The Basic Facts:
- For ages 10 and up
- For 2 to 4 players
- About 30 – 40 minutes to play
- Pattern Matching
- Tactical Decision Making
- Child – Easy
- Adult – Easy
Theme & Narrative:
- Players take on the roles of mighty champions who fight each other in a fantasy based world for the honor and glory of their mystical gods.
- Gamer Geek approved!
- Parent Geek approved!
- Child Geek approved!
God Dice is a light tactical dice rolling game. Instead of number crunching, the players match symbols on the dice to patterns that represent special abilities that only their character’s can perform.
A player’s turn is broken down into three phases.
The first phase is referred to as the “Declare Attack Phase”. On a player’s turn, they can choose to attack any other character. The character who is attacking is called the “attacker”; the defending character is called the “target”.
The second phase is referred to as the “God Dice Phase”. The God Dice are two six-sided die that have only letters on them. The attacking player rolls the dice to determine on who the fickle favor of the mystical gods fall. This roll could end the battle immediately by flat-out killing the target character, make the attack automatically fail, force the target to change, or provide a slight advantage to the attacking or target player. Note that a player’s turn could technically end here, denying them a chance to battle one of the other characters.

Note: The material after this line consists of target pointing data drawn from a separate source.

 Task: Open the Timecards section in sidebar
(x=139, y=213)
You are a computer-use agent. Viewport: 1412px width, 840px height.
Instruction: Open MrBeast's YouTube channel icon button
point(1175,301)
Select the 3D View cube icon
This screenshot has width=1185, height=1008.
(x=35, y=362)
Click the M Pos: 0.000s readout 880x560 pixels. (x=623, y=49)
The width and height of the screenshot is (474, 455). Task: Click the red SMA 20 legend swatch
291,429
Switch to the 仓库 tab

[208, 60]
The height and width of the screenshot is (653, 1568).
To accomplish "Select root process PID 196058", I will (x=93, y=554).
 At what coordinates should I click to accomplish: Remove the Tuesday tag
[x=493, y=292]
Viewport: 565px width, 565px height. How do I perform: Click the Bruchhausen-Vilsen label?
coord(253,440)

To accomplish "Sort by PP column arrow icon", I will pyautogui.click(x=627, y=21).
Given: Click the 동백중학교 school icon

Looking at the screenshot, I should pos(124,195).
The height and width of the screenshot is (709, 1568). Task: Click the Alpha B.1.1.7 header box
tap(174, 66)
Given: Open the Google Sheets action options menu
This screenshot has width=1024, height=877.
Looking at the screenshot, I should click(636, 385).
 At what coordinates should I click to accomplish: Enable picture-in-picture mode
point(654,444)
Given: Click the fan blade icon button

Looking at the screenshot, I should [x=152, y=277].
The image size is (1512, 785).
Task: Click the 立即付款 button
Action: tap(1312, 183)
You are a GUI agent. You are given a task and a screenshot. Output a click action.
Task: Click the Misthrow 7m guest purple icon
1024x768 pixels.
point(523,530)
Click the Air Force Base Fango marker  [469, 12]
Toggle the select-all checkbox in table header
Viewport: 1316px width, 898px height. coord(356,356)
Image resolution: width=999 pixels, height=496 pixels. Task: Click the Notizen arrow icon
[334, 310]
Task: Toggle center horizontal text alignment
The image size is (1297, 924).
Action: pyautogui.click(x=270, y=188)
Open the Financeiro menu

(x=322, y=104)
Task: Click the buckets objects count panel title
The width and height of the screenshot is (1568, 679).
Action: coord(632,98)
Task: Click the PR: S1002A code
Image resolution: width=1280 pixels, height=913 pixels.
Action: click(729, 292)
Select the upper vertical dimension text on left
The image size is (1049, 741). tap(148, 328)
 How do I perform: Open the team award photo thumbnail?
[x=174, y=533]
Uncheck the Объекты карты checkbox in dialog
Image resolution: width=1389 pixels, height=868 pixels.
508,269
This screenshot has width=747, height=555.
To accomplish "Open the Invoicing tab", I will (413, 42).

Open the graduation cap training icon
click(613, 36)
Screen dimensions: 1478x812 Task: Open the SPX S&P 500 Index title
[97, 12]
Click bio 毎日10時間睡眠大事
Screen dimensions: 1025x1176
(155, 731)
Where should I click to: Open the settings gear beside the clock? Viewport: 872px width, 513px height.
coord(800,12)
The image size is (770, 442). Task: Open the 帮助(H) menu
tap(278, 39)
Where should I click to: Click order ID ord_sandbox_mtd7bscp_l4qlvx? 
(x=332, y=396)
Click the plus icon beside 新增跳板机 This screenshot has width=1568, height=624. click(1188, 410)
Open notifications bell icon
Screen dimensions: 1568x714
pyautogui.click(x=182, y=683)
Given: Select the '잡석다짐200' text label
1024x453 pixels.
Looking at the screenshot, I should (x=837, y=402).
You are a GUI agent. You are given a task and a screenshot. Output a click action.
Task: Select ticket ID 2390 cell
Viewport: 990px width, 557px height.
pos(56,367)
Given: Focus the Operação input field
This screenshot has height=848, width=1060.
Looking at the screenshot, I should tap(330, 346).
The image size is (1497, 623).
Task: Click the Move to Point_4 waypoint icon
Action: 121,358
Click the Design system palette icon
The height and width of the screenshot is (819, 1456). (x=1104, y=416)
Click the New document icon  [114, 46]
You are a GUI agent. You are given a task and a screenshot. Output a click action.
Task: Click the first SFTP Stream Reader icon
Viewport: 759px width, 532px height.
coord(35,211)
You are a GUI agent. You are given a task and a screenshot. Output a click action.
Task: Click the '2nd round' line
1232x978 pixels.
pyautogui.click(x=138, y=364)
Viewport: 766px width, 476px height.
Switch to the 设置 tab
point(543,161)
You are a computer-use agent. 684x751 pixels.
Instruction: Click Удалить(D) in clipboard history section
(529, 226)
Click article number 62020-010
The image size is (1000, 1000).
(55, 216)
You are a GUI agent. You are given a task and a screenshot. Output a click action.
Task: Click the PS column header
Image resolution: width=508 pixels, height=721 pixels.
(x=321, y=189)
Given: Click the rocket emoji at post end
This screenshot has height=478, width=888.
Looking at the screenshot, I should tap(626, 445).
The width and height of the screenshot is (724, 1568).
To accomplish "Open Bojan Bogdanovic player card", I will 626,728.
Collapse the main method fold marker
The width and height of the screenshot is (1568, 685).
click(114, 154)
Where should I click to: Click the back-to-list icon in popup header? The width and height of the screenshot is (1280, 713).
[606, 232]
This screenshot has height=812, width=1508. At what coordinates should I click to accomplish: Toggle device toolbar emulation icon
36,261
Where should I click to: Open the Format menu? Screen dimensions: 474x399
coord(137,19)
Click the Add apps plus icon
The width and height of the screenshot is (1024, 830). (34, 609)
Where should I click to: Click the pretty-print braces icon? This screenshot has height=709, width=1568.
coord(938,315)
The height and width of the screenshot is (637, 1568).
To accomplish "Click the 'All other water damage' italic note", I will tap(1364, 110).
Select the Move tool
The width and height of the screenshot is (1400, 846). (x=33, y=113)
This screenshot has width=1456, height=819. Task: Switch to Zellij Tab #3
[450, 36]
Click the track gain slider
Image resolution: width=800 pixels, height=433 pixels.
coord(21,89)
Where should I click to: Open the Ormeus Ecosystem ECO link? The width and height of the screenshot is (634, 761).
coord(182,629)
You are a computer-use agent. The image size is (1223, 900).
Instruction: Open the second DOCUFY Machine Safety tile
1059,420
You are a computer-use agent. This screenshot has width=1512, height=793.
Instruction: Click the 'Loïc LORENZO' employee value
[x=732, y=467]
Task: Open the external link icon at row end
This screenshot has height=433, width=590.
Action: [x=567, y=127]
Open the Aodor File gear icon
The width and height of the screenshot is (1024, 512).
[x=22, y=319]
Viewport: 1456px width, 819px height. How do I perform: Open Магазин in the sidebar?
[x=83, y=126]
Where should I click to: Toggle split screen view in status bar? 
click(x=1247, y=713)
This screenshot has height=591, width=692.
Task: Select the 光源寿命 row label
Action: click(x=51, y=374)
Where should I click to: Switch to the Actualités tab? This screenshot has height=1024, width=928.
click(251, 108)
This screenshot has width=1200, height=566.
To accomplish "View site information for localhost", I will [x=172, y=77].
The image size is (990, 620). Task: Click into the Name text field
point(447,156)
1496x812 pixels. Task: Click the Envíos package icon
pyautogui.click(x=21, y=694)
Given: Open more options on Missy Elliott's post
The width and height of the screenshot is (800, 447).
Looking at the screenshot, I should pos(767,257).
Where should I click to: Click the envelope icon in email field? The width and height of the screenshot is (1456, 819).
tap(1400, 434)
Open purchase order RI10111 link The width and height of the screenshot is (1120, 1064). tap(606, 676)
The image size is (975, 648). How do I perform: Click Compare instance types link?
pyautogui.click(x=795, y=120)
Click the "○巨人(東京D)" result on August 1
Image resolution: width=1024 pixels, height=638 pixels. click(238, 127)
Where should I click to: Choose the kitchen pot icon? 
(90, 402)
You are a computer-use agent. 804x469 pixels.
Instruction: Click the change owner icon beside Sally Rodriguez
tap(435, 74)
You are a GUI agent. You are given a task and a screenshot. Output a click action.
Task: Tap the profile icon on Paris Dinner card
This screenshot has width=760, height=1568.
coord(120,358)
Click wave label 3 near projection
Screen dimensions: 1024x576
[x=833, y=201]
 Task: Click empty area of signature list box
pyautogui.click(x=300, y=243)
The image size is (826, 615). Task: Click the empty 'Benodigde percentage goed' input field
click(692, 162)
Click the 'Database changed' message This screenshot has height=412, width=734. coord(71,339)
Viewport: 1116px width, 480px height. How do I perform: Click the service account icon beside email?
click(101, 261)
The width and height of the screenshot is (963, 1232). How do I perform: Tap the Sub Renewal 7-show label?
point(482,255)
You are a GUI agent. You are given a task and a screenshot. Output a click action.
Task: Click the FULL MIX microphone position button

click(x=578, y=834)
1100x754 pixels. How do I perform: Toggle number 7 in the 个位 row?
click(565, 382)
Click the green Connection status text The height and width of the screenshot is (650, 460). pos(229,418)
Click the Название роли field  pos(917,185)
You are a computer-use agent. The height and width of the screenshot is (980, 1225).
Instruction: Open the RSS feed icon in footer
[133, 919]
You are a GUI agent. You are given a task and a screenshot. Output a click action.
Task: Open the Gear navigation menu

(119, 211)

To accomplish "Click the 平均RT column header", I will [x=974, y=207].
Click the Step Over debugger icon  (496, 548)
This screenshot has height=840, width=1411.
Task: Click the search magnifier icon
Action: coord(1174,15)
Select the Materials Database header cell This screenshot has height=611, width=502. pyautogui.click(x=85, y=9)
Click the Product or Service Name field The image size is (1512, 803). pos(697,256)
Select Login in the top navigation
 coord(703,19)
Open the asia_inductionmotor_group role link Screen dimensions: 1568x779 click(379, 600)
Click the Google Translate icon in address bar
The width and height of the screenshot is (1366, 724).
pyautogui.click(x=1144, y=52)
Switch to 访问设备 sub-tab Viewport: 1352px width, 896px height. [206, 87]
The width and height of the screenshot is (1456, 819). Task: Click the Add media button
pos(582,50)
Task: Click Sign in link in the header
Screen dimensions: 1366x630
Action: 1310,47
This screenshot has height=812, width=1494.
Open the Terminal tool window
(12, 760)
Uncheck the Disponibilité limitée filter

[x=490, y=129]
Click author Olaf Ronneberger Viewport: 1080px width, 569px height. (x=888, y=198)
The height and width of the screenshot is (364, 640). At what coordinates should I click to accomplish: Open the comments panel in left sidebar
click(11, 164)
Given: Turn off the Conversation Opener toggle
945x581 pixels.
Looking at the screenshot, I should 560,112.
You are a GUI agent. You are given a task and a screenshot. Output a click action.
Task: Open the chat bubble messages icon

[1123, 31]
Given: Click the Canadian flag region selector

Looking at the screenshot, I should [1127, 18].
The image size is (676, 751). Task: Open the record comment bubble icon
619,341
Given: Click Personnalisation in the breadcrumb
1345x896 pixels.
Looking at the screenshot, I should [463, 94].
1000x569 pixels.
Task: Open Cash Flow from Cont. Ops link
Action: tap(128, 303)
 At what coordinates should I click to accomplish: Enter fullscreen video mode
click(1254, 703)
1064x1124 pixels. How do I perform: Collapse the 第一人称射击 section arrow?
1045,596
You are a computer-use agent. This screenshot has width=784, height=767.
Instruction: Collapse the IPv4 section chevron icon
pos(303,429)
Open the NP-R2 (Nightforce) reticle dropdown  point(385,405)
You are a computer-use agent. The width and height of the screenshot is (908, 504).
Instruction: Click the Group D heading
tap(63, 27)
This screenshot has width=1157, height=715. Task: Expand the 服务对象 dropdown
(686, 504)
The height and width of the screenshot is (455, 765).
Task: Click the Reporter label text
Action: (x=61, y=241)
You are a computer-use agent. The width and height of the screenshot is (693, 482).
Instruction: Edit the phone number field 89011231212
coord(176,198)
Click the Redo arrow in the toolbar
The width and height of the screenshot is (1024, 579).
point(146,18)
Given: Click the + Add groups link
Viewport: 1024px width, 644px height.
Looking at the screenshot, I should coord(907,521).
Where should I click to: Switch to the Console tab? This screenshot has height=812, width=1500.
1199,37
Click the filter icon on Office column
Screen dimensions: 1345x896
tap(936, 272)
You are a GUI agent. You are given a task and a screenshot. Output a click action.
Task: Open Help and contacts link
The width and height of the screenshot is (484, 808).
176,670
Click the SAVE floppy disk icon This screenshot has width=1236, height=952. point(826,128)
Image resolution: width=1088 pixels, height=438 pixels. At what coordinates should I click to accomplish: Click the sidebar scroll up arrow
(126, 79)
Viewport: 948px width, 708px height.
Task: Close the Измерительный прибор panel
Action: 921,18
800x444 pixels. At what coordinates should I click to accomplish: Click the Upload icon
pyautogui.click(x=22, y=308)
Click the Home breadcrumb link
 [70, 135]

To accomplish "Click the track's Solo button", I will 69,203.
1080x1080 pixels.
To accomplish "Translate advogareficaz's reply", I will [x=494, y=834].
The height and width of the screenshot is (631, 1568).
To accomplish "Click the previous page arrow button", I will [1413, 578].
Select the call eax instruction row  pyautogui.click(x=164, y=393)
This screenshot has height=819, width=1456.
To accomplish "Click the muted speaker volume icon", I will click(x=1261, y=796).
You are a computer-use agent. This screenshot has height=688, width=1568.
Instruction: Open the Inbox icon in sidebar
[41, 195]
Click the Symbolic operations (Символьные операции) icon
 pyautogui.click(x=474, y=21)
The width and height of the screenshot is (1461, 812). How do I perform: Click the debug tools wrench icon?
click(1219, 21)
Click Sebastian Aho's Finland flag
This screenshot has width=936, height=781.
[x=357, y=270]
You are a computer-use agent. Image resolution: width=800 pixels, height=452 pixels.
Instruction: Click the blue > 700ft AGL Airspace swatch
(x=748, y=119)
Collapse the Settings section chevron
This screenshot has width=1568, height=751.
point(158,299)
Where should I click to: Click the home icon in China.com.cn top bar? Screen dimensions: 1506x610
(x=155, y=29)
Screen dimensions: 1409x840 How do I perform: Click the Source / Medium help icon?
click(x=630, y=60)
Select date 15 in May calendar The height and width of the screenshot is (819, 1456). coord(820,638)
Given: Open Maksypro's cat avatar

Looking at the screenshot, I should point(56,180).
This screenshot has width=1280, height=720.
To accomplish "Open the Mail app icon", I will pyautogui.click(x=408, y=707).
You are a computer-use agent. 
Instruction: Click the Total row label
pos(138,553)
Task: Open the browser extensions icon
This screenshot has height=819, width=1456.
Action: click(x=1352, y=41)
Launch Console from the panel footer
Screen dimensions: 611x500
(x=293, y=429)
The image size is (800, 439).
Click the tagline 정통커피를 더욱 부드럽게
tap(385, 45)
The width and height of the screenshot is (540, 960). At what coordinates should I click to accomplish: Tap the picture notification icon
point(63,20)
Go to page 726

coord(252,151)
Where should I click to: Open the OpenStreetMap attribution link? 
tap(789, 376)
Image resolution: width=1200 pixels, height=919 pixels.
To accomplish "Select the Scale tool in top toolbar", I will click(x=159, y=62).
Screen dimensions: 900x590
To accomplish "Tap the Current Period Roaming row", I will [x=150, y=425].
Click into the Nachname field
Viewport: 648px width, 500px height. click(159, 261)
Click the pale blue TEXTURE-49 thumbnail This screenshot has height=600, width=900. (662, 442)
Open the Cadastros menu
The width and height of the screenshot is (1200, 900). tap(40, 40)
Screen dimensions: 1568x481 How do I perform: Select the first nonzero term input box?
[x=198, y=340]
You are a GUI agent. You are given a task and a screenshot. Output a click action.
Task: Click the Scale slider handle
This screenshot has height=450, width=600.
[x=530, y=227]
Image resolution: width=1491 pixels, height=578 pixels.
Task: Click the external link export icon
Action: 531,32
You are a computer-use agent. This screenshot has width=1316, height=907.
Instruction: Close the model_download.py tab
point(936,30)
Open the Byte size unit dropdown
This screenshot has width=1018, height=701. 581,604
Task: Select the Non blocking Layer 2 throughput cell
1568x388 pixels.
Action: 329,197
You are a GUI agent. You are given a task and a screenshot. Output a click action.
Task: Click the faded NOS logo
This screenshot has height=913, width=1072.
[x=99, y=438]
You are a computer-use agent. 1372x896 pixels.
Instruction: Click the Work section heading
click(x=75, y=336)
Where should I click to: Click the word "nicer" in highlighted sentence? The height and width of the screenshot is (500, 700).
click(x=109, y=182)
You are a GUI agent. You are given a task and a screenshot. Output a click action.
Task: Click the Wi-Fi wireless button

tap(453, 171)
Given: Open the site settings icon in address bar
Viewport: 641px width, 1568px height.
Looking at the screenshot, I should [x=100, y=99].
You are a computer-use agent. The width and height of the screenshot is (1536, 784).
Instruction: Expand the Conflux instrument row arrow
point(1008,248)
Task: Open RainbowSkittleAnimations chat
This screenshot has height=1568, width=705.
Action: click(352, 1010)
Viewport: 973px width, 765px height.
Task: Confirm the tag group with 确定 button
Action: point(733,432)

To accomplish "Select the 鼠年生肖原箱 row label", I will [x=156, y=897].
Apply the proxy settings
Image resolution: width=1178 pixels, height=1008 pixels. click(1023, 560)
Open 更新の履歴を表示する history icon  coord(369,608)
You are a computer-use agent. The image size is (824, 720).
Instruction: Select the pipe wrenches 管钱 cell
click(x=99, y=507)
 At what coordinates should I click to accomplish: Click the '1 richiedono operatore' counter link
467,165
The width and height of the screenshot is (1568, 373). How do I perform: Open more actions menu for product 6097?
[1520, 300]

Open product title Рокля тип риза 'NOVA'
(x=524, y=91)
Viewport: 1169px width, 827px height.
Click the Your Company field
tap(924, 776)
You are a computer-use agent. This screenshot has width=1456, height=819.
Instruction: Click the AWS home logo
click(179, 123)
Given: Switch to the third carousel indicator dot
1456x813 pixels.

The third and final phase is referred to as the “Attack Phase”. The player takes 9 dice (the God Dice are not used during this phase) and rolls them on the table. The goal is to match a predefined pattern on a character card that does a specific attack action. The attack actions include “basic” attacks, “battle” attacks (which are more powerful than the basic attacks), “magic” attacks, and “power” attacks. There is also a “wild” attack which allows the player to choose any attack action they want.
The player has an opportunity to re-roll their dice during the Attack Phase. To do so, the player selects one value to re-roll. This value can only be re-rolled once per turn, forcing the player to make a tactical decision on what they should re-roll now or keep for re-rolling later. After the value has been selected, the player picks up all the dice that show the player specified value and re-rolls them. The character continues to roll dice until they either match a pattern they want to use, all the dice have been re-rolled, or the player is unable to re-roll any dice. Note that a player might not get a chance to re-roll one or more dice values if none of them are showing.
When an attack has successfully been made, the target reduces their “Life” value. If a character’s Life value should ever reach “0” or less, they are removed from the game. If the target character is still alive, they can be used in future battles.
Play continues until there is only one character left on the table. That player is declared the winner and goes on to have a victory danish of their choosing.
I like to play this game with my kids a lot. There is very little math required which makes it easy for them to count up the dice and keep the game moving quickly. The pattern matching is very straight forward and the bright colors make it easy for the kids to quickly see what they have rolled and what they need.
When I play with my two oldest sons, we like to put in sound effects for the battles. This makes it a lot more fun and we really get into it! Ever hear a 3 year old make the sound effects of a flaming ball of doom and then laugh hysterically as his father jumps around the table acting like he is on fire? No? Then you haven’t lived, my friend.
This game uses risk and reward mechanic, as well as tactics. My sons have to determine when the right time is to re-roll or when to not. Should they use one of their attacks now or press their luck with another roll? Should they stick with magic or power attacks? The tactical decisions my sons have to make are light by comparison to more complex games, but that decision making can be a very intense experience for them.
This game also makes for a great quick filler between other games or for a final game of the night. The mechanics are easy and the game is fast.
And dare I say it’s a fun game to play, too? Yes, I do so dare!